Weil viele Frauen kürzer arbeiten und schlechter bezahlt werden, droht ihnen besonders Altersarmut. (Symbolbild)
Weil viele Frauen kürzer arbeiten und schlechter bezahlt werden, droht ihnen besonders Altersarmut. (Symbolbild)
Foto: imago/Karina Hessland
  • Rund 80 Prozent aller Teilzeitjobs mit Frauen besetzt
  • Weniger Lohn für Frauen führt zu Altersarmut

In Hotels, Gaststätten und Bäckereien Thüringens arbeiten zahlreiche Frauen auf Teilzeit-Basis oder in einem Minijob.

Überstunden statt Vollzeit-Verträge

„Oftmals würden diese Frauen gerne länger arbeiten, aber die Arbeitgeber spielen dabei nicht mit“, sagte Jens Löbel, Geschäftsführer der Gewerkschaft Nahrung-Genuss-Gaststätten (NGG) Thüringen am Montag in Erfurt. Stattdessen würden die Betroffenen mit Teilzeit-Verträgen eingestellt, machten dann aber viele Überstunden.

80 Prozent Frauenanteil bei Teilzeit-Jobs

Wie die NGG mitteilte, beträgt der Anteil von Frauen bei den 4400 Teilzeit-Stellen in Suhl 82 Prozent. In Gera seien es bei 10.700 derartiger Stellen 80 und in Erfurt bei rund 29.500 Stellen 78 Prozent. Wie viele der Frauen freiwillig Teilzeit arbeiteten, um Familie und Beruf vereinbaren zu können, wisse man nicht.

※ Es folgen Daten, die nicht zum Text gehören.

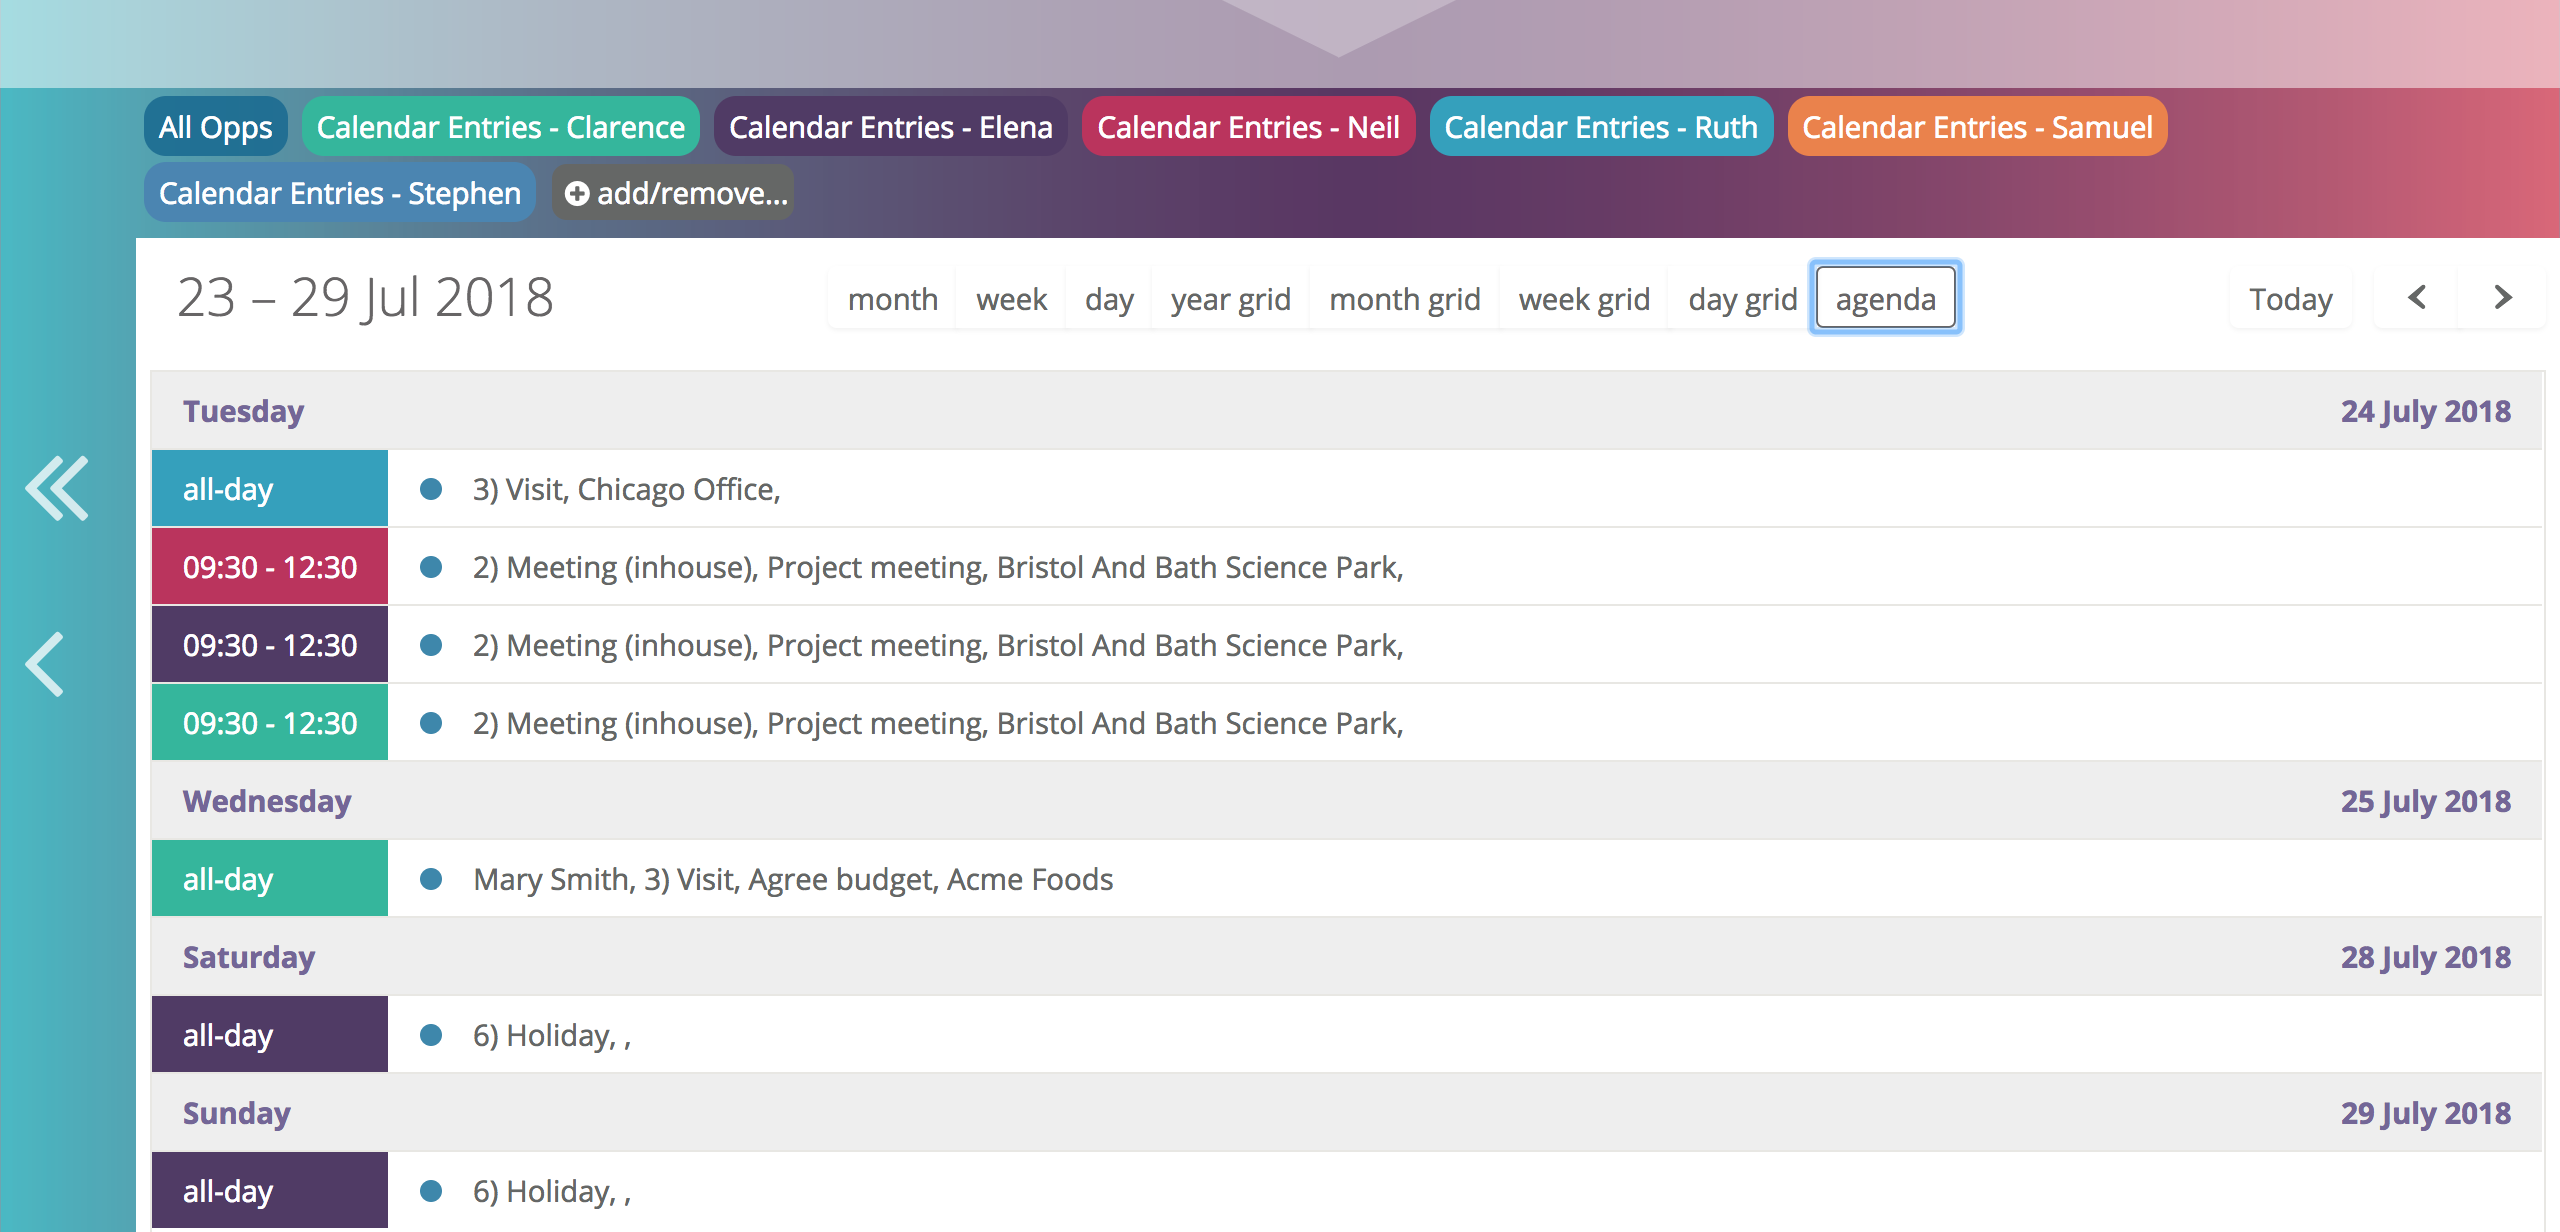This screenshot has height=1232, width=2560.
Task: Click the dot beside Sunday's Holiday entry
Action: pyautogui.click(x=432, y=1190)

Weiter weniger Lohn für Frauen

Zugleich verwies er auf die Ungleichheit bei der Entlohnung. So verdienten Frauen in Deutschland zuletzt 21 Prozent weniger als Männer. Im EU-Durchschnitt lag der so genannte „Gender Pay Gap“ dagegen bei 16 Prozent. „Es kann nicht sein, dass Paula nur deshalb auf bis zu mehrere Hundert Euro pro Monat verzichten muss, weil sie nicht Paul heißt“, kritisierte der Gewerkschafter.

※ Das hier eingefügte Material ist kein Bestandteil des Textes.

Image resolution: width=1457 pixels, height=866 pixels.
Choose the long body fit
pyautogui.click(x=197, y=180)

Frauen droht mehr Altersarmut

Sollte die Politik nicht deutlich mehr gegen die Lohnungerechtigkeit unternehmen, dürfte sich nach Einschätzung der NGG auch die Altersarmut für Frauen verschärfen. Geringere Löhne und kürzere Arbeitszeiten sorgten für magere Renten. Auch Erziehungs- und Pflegezeiten tragen laut Löbel dazu bei.